» Requirement
Rewrite the records as a JSON list of strings, one string per line and no blank lines, beginning at the line that has "coordinates (231, 122)." and stopping after the line that has "coordinates (211, 776).".
** START OF The input **
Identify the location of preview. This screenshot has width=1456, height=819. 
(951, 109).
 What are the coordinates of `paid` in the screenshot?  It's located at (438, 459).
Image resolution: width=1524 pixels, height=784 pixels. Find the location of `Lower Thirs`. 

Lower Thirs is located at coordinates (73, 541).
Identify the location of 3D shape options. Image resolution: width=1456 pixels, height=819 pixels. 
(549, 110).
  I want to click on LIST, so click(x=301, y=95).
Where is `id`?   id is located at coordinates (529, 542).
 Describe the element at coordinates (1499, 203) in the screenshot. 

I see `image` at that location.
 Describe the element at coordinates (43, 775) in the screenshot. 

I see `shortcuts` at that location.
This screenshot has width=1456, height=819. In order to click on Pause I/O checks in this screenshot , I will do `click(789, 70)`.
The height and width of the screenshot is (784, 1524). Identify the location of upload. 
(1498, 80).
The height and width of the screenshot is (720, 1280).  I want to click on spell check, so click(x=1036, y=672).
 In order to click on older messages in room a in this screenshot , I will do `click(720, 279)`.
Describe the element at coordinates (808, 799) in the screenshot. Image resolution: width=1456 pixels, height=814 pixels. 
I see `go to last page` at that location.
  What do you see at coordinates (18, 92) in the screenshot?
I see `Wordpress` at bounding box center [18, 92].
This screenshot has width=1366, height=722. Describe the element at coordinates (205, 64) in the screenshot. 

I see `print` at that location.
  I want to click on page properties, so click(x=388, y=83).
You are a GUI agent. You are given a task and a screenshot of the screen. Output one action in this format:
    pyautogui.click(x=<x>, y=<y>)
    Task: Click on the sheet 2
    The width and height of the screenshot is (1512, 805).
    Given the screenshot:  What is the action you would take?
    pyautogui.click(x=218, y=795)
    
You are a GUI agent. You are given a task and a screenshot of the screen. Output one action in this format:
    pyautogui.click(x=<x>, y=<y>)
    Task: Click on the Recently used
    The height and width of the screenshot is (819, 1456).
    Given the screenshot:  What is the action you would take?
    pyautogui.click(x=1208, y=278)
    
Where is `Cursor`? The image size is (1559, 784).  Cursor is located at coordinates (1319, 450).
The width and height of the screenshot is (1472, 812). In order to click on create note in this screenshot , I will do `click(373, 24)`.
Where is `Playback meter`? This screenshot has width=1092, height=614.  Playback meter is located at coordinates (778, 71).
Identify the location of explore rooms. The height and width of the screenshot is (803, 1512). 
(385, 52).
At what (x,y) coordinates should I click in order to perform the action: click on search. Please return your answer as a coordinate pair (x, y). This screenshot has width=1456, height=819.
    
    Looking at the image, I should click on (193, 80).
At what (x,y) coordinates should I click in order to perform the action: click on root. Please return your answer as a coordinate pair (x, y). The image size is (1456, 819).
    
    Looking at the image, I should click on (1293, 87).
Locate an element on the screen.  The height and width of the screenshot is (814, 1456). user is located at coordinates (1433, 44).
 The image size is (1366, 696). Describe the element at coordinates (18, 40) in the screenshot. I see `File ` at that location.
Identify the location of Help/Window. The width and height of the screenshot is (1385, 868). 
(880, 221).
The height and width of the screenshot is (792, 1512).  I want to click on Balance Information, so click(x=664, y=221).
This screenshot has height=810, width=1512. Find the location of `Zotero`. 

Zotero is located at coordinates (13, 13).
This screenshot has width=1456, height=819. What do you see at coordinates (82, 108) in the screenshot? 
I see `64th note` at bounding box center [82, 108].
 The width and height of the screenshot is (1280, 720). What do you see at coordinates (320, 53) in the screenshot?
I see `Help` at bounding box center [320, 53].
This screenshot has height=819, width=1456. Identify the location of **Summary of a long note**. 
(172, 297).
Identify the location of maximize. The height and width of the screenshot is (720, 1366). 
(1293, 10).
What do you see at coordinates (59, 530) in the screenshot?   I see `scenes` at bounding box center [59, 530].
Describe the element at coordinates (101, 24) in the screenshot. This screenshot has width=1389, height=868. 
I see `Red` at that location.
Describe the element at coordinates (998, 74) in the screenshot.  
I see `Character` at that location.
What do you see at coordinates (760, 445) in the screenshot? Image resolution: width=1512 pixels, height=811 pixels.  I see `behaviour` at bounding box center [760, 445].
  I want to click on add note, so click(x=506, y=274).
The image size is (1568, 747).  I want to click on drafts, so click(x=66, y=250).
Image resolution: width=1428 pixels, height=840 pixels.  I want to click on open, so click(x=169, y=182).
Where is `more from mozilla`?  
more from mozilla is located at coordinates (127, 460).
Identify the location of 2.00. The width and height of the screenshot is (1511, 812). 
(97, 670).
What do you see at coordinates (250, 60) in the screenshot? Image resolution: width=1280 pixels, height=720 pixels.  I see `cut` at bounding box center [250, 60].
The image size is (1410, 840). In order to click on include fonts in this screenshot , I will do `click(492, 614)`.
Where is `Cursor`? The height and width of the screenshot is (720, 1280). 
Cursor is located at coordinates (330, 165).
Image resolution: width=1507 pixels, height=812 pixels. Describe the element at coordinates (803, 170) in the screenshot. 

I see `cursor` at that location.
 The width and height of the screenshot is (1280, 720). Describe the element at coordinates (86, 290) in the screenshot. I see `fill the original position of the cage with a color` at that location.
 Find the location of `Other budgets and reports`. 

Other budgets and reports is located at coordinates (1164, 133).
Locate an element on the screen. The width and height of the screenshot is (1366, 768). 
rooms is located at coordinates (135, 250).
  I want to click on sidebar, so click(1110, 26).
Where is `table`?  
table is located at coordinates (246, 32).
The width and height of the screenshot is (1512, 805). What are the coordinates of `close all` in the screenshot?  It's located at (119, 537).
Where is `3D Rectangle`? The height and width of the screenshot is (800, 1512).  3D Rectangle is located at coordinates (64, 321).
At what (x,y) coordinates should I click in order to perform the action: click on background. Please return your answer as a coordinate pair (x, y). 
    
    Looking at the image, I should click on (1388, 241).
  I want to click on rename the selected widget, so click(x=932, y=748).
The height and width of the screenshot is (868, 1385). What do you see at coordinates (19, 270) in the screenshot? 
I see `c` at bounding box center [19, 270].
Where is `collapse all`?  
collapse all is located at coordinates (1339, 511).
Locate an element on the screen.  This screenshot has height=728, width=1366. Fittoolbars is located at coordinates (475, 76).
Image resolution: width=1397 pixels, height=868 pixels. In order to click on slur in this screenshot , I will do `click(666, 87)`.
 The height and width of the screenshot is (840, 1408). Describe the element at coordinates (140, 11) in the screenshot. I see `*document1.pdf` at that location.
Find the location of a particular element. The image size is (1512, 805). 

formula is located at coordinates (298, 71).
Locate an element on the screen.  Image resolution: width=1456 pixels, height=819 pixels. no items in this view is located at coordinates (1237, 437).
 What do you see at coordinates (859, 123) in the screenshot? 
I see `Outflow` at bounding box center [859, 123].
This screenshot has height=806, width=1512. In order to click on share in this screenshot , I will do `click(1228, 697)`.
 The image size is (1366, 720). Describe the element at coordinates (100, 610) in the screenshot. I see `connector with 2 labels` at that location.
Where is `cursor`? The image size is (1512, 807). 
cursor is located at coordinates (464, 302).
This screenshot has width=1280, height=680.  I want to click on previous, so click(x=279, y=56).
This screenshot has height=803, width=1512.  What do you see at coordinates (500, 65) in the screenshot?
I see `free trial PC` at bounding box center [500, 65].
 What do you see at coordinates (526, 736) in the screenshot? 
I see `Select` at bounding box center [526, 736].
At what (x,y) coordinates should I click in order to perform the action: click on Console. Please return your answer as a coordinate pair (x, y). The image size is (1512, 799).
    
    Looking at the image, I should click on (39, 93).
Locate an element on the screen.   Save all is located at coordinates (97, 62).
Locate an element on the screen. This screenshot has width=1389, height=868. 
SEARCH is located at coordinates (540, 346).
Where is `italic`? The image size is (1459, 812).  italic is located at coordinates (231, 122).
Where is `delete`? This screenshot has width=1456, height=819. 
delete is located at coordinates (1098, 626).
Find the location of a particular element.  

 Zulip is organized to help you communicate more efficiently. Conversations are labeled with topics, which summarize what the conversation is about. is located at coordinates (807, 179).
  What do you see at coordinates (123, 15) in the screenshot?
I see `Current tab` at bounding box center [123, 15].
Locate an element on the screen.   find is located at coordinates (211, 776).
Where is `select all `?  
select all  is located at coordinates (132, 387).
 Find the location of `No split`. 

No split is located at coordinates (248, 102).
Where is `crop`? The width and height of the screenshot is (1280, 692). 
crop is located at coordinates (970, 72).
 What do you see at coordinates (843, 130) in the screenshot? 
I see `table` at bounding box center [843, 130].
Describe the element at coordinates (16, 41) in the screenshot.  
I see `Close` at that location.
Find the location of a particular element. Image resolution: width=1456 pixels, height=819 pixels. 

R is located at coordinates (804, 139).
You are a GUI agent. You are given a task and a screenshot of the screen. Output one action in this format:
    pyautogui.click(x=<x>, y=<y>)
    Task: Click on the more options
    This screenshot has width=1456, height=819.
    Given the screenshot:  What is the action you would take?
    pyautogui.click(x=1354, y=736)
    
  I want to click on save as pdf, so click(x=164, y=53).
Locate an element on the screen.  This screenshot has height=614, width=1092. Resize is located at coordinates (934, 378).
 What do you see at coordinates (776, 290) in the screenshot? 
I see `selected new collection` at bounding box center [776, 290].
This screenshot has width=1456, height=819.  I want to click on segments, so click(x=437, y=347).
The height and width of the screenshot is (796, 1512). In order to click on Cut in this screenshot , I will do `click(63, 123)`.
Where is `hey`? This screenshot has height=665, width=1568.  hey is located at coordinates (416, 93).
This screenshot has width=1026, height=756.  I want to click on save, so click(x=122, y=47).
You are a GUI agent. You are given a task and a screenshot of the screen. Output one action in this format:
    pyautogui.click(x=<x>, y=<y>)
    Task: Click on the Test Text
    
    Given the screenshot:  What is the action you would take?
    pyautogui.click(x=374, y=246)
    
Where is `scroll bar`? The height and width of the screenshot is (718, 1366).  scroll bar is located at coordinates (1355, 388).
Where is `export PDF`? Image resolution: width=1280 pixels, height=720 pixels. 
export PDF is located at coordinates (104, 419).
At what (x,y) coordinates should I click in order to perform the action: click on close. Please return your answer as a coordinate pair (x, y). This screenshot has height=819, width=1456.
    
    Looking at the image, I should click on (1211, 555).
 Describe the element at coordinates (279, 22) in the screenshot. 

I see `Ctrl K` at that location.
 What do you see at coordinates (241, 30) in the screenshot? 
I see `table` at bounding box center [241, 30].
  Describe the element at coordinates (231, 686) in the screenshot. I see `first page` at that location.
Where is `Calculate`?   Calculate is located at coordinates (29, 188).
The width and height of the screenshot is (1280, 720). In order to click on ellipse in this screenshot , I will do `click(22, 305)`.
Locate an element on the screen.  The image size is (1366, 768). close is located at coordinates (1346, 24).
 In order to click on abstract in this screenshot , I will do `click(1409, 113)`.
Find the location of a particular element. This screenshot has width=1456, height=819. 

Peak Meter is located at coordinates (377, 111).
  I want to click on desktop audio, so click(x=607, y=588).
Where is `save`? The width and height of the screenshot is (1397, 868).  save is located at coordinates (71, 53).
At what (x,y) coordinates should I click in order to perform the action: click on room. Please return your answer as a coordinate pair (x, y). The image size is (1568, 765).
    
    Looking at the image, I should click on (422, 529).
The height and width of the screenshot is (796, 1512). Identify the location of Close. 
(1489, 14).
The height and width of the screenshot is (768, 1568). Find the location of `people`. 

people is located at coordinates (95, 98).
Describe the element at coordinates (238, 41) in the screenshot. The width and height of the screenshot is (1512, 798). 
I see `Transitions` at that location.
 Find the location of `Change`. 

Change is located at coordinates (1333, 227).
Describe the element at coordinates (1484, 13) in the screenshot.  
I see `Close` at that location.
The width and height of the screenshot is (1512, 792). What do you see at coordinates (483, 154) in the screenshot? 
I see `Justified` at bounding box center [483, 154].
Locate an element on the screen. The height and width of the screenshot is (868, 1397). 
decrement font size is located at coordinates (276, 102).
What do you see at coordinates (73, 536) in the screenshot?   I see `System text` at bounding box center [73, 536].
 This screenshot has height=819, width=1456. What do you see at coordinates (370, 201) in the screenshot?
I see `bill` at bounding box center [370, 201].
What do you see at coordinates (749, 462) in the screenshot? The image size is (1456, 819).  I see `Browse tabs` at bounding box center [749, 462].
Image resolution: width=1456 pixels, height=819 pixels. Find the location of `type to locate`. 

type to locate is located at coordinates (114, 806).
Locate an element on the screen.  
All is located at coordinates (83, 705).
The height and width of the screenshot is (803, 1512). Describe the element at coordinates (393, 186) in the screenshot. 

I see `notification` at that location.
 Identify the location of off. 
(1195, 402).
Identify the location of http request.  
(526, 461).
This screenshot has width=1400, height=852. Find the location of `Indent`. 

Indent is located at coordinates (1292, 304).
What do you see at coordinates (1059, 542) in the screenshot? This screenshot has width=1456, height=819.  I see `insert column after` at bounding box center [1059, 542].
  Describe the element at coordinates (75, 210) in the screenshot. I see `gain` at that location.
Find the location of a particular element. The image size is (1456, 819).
** END OF The input **
» Final answer
[
  "Where is `italic`? The image size is (1459, 812).  italic is located at coordinates (231, 122).",
  "Where is `delete`? This screenshot has width=1456, height=819. ",
  "delete is located at coordinates (1098, 626).",
  "Find the location of a particular element.  ",
  " Zulip is organized to help you communicate more efficiently. Conversations are labeled with topics, which summarize what the conversation is about. is located at coordinates (807, 179).",
  "  What do you see at coordinates (123, 15) in the screenshot?",
  "I see `Current tab` at bounding box center [123, 15].",
  "Locate an element on the screen.   find is located at coordinates (211, 776)."
]